You see, writing is one job that doesn’t need much. Now, I’m not talking about running a blog. That’s a whole different story. But as far as the act of writing is concerned, the only thing we need these days is a computer. If you like to take notes with your hands, then you may add a notebook to that list — there are plenty available in the market for less than a buck. And a pen… whichever’s your favorite.
And that’s about it.
As an electrical engineer, I have known “tools.” Big tools. Some bigger than me. Others big on the price tag, and the only reason I’ve been able to use them is that someone else paid for them — an employer, a corporation, a university.

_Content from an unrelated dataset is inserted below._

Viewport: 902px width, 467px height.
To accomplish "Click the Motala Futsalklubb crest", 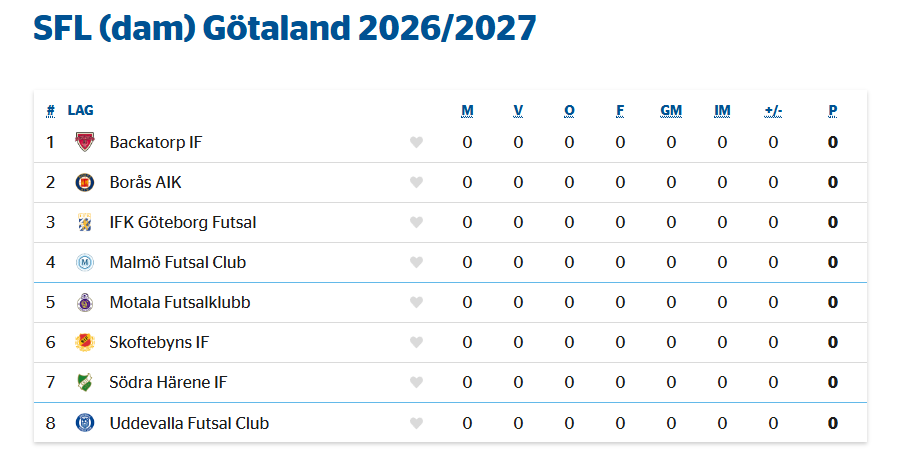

As a [hobbyist] photographer, I’ve owned my share of tools. There was a time in my life when I owned three medium format cameras, three 35mm cameras, a DSLR camera, several lenses, and four different Polaroids. (Who needs four Polaroids?!) My refrigerator was always half-filled with 35mm, 120mm, and Polaroid film.
Good old days…
Anyhow, my point is, I love tools and gadgets. But when I started writing, I realized that I didn’t need them anymore. Online tools, sure. A good writing app can make the job of writing more relaxing. A scheduling tool can make the job of running a business simpler. Softwares can manage your business, do things for you that you cannot do yourself — blog hosting platforms, content management systems, plugins…
But just the act of writing itself has no need for tools or gadgets except what I already mentioned — a computer. And maybe a notebook and a pen.

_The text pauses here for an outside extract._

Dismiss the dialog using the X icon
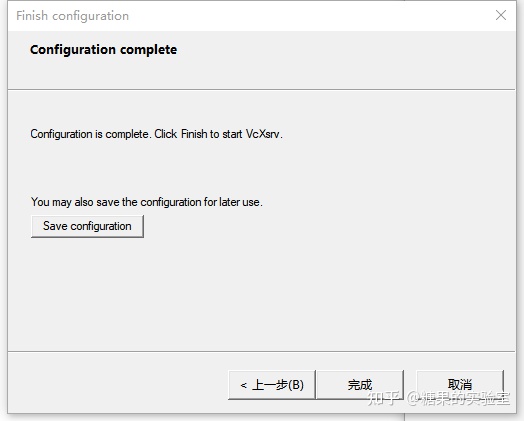 point(501,15)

And so, the gadget lover in me had to find out creative ways to incorporate more tools in my writing trade — tools I must have just so I can feel more secure in my gadget-fort, but in all honestly, serves zero real purposes.
It’s all vanity and nothing else.
Regardless, I wanted to share with you my favorite writing tools. Do you need them? Heck no! Do you want them? I bet you do!
Note: I shared a bunch of Amazon links in this post, but if possible, do get whatever you can locally to support small and local businesses.
An extra laptop
Do people really need an extra laptop just for writing? Nope! But well, I wanted one. So I went and bought a Chromebook from Amazon in the middle of a pandemic.
My main laptop is a powerhouse. It practically carries my entire life in it. Two years ago, after my last laptop was stolen, I got a little skeptical about taking my laptop out. So, those coffee shop writing sessions? They weren’t as much fun anymore where I was constantly worried about my stuff being stolen. But a cheap laptop that I do not use for anything other than writing seemed like the perfect solution. Since I use an app to write most of my articles, I do not need to worry about losing my work if something happened to this secondary laptop.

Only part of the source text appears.